# My first box joints with the Incra Ultralite



## p3auul (Jan 3, 2012)

Well I didn't do too bad, considering. These were 1/4" joints and I made my own template with Coreldraw. This was super easy. Remembner, the software sets the accuracy, not the printer! you can use any printer you want.

The instructions say raise the router bit a little higher than the thickness of the wood. Don't do it. I did, and as you can see the pins end up higher than the wood surface and you would have to sand them off. The joints were probably a little too tight. I had to tap them together with the handle of a screwdriver. I would rather have them too tight though than too loose. This might be more of a problem when I do dovetails though.

I drove in to Atlanta, went into Rockler and picked up to of the Incra books. I bought one and took it it home. AGGGGGGGGGG!!! I bought the wrong book! I ment to buy the Master reference and bought instead I bought the "Projects and Techniques" book! 
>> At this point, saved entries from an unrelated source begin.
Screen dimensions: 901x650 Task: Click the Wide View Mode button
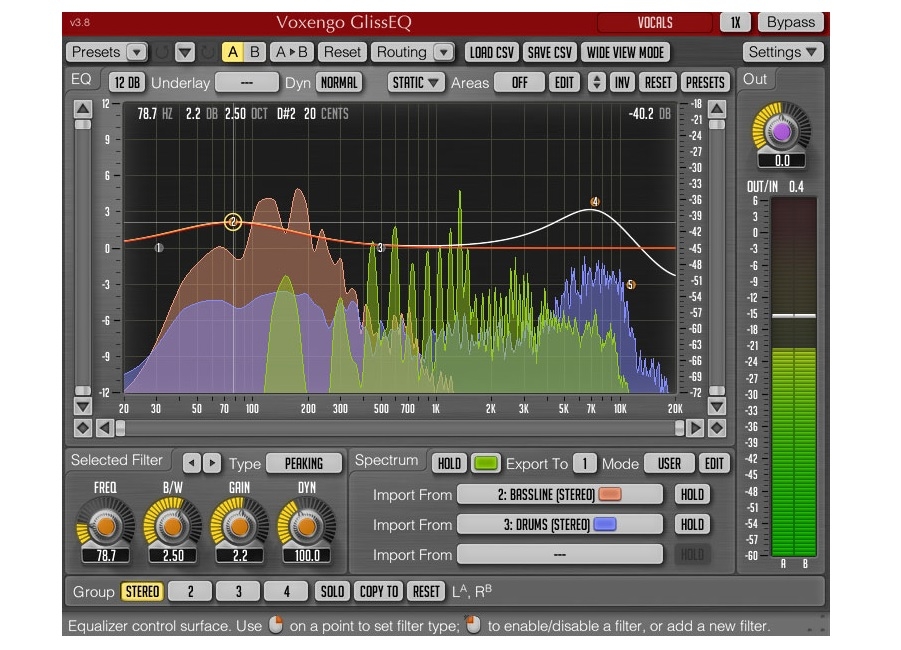626,52
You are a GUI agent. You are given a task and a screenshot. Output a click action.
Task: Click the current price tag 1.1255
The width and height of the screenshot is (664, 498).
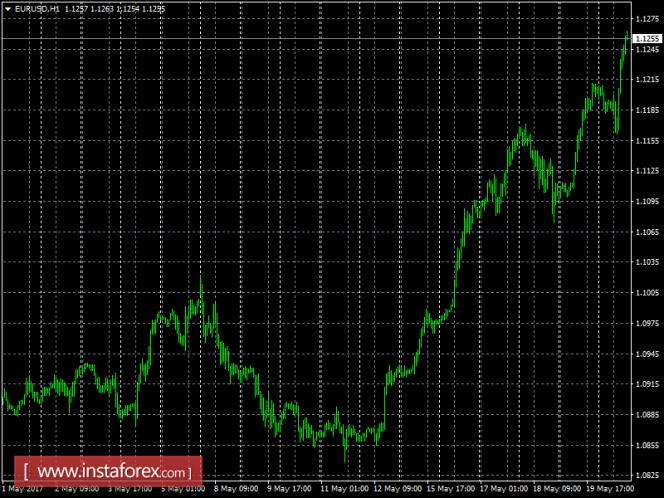647,38
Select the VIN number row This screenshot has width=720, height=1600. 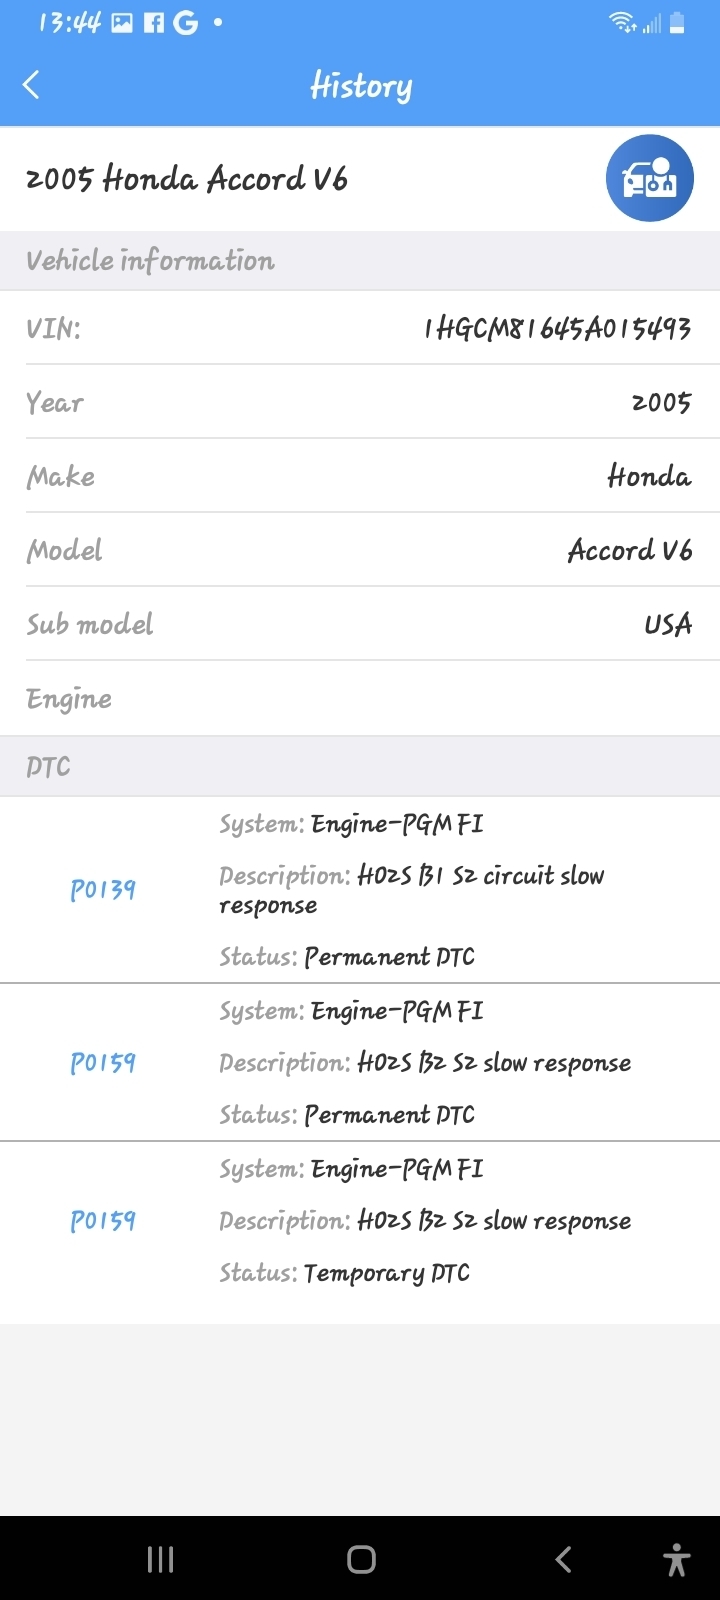click(360, 328)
Well I was buying the MR mainly for the templates but now that I find I can make my own, it can wait.

What do I think of the Ultralite? Well with only one set of joints under my belt, I'm harly and expert. But I like it. The set up was easy and everything went smoothly. 

When cutting the pieces for the box I learned one thing. I discovered the "Stop"! To make a box I knew that my measurements had to be exact. My miter saw has an inch scale and I just C-clamped a piece of wood at the 5" mark and Lo, they were all the same size!
Paul


----------



## greenacres2 (Dec 23, 2011)

Congrats Paul!! After what you went through to get the Incra, you deserved a good session. I bought an older "Incra Pro" about a month ago, arrived on my first day home with the flu. Finally last night i had time to tinker some. Did some trivets (all 4 suggested designs) from the Projects/Techniques book. Came out pretty good. My stops were not the same distance from the center of the bit, so i got a little scallop on the two bordered versions--but SWMBO didn't notice that until i pointed it out!!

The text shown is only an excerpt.